Centuries ago, visitors to our region’s heaths would have encountered open spaces brimming with life and human activity.
Vast heathland habitat once sprawled across the south east. This common land was the heart of the peasant economy and was alive with people herding livestock, cutting gorse for bread ovens, collecting birch for tools and besom (twig brooms like those associated with witches), gathering bracken for bedding and making potash which they used to feed crops and for the glassmaking industry.
Over centuries this prolonged human activity shaped a unique habitat, leading to highly adapted communities of wildlife. They rely on this special landscape and struggle to exist elsewhere, making heathland one of the UK’s richest but scarcest habitats.
Lowland heath is home to some of Britain’s rarest wildlife including all twelve of our native reptile and amphibian species.
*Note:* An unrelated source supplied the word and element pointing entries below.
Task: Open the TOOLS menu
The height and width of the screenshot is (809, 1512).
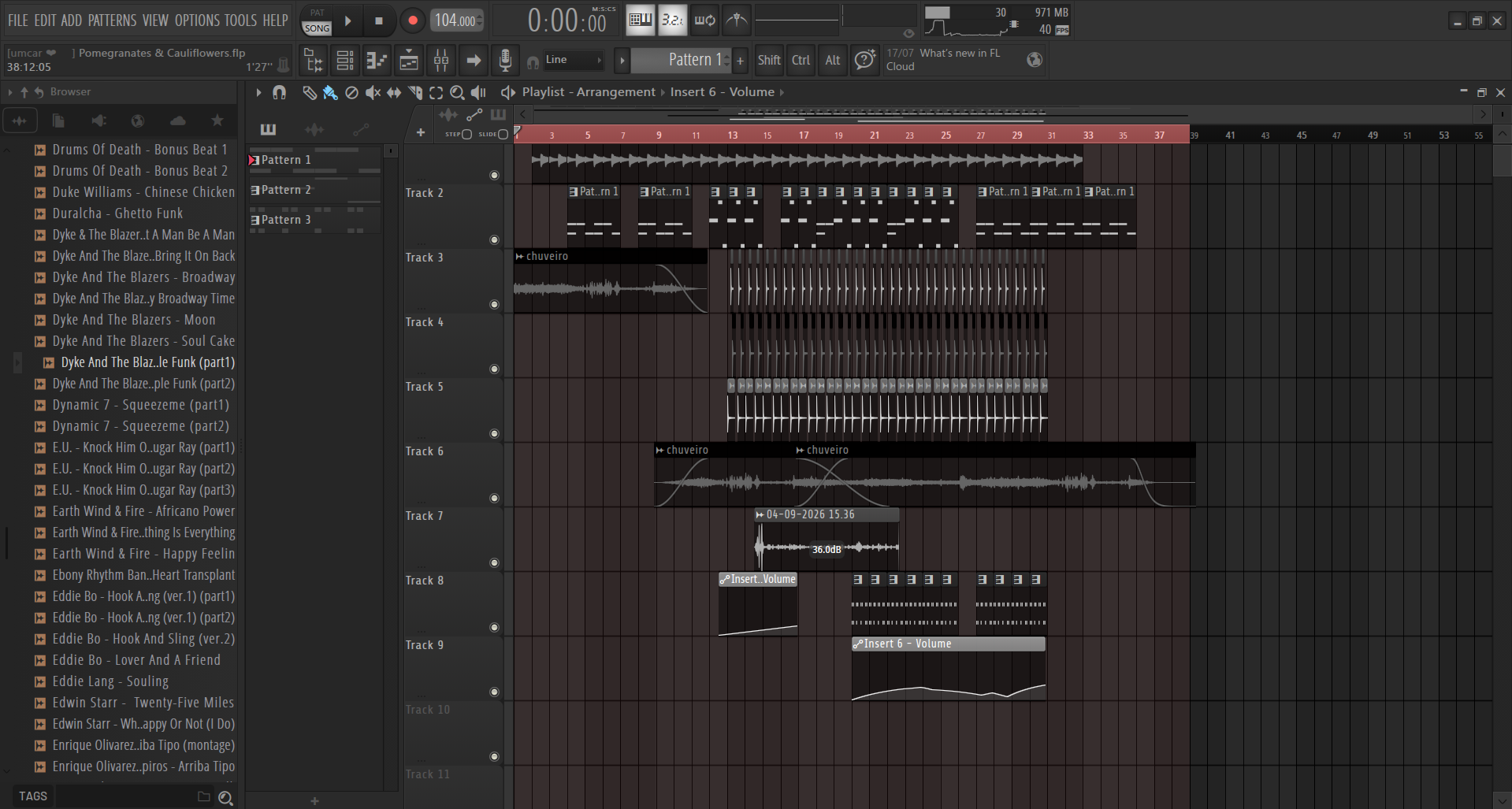Action: click(240, 20)
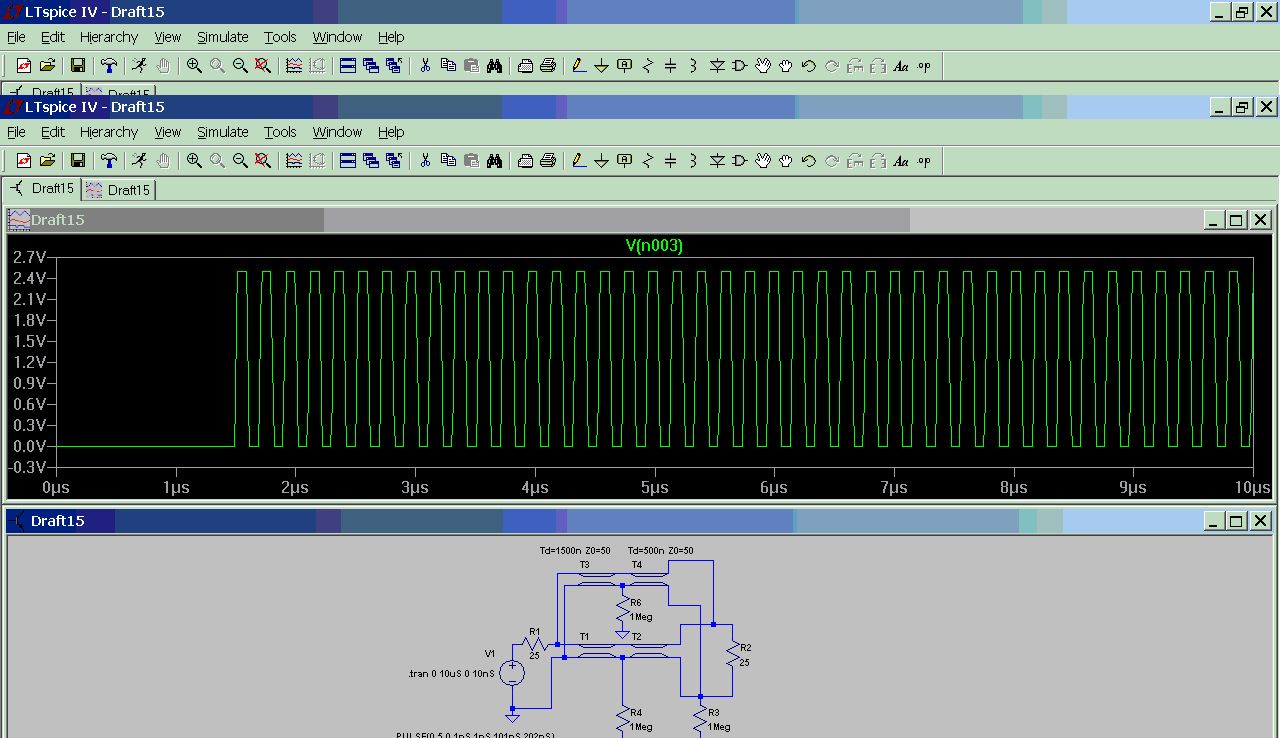Open the Hierarchy menu in the front window

[x=108, y=132]
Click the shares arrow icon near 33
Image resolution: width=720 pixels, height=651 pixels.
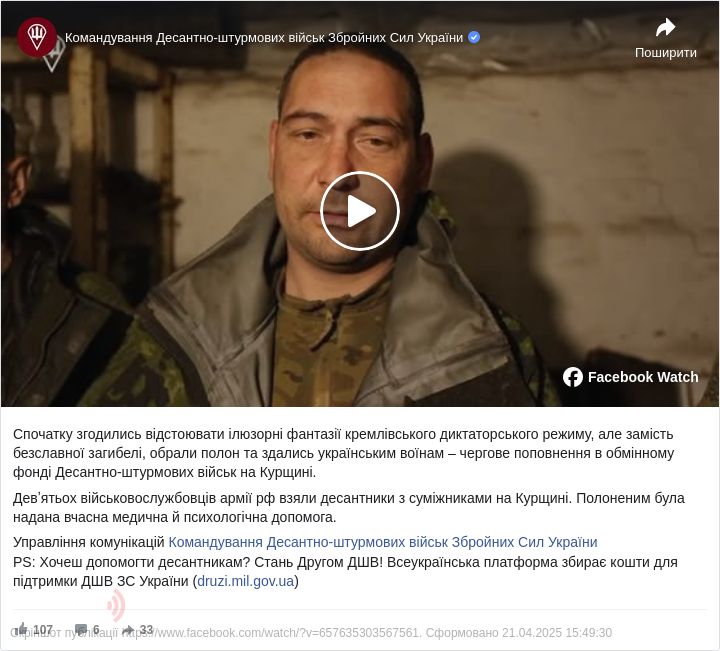click(x=129, y=629)
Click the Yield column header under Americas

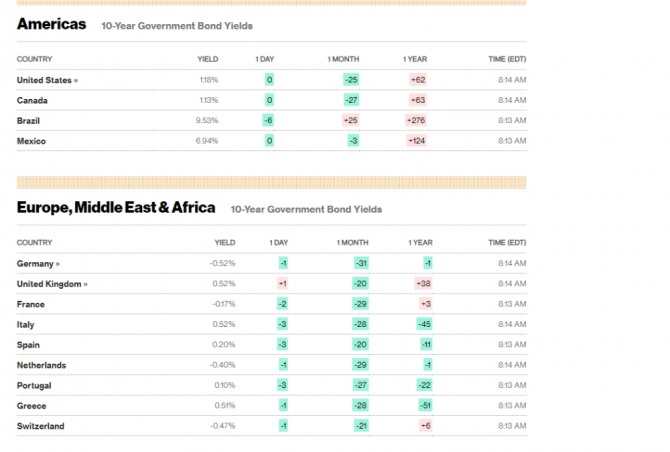point(208,59)
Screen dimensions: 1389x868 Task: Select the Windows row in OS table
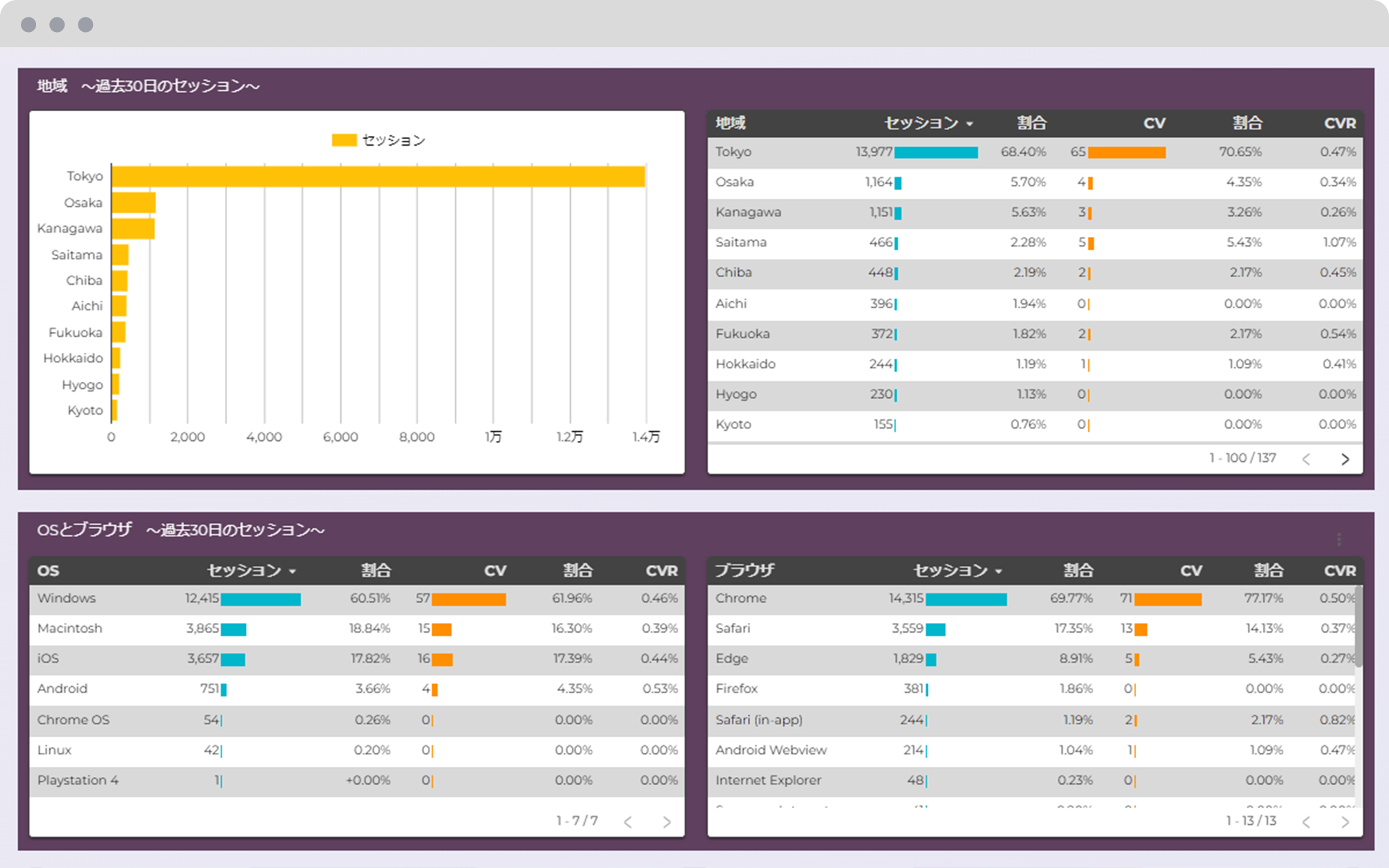coord(67,599)
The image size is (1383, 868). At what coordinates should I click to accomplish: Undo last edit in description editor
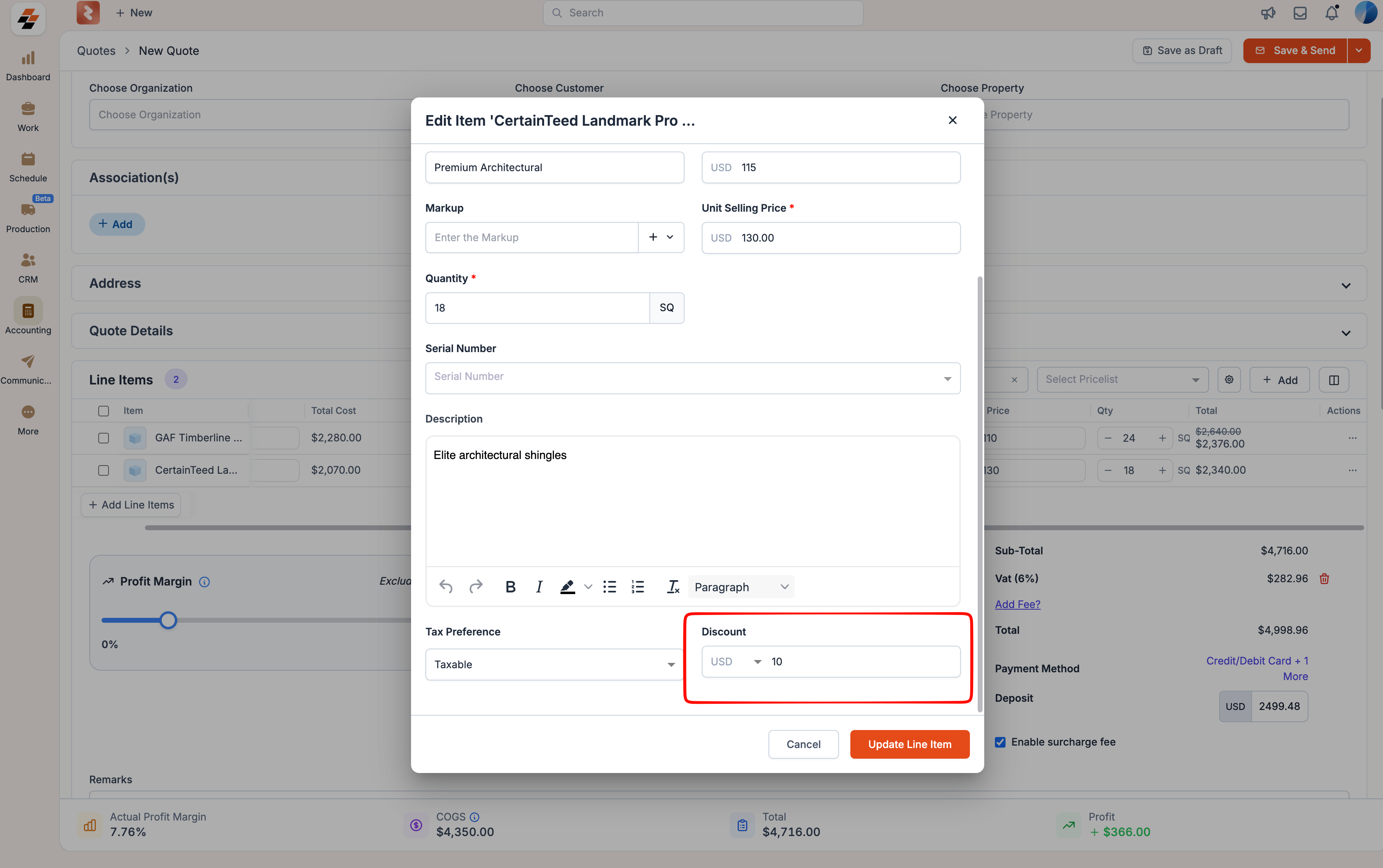tap(446, 587)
Specialists such as sand lizards and smooth snakes depend on the sunny, sheltered patches of bare ground found on drier heaths.
Listen carefully and you’ll hear the distinctive churring of nightjars and the knocking call of stonechat. The rare Dartford warbler (pictured below) is completely restricted to heathland and breeds under the protective cover of dense heather or compact gorse. And look out for crossbills tearing at pinecones, woodcocks displaying and tree pipits perching.
As heathland is lost it becomes harder for these species to exist in Britain. Lowland dry heath is, on a global scale, rarer than tropical rainforest. In the last 250 years over 85% of our heaths have been lost and fragmented due to a lack of active management and changes in agriculture, development and extraction. So we’re taking action.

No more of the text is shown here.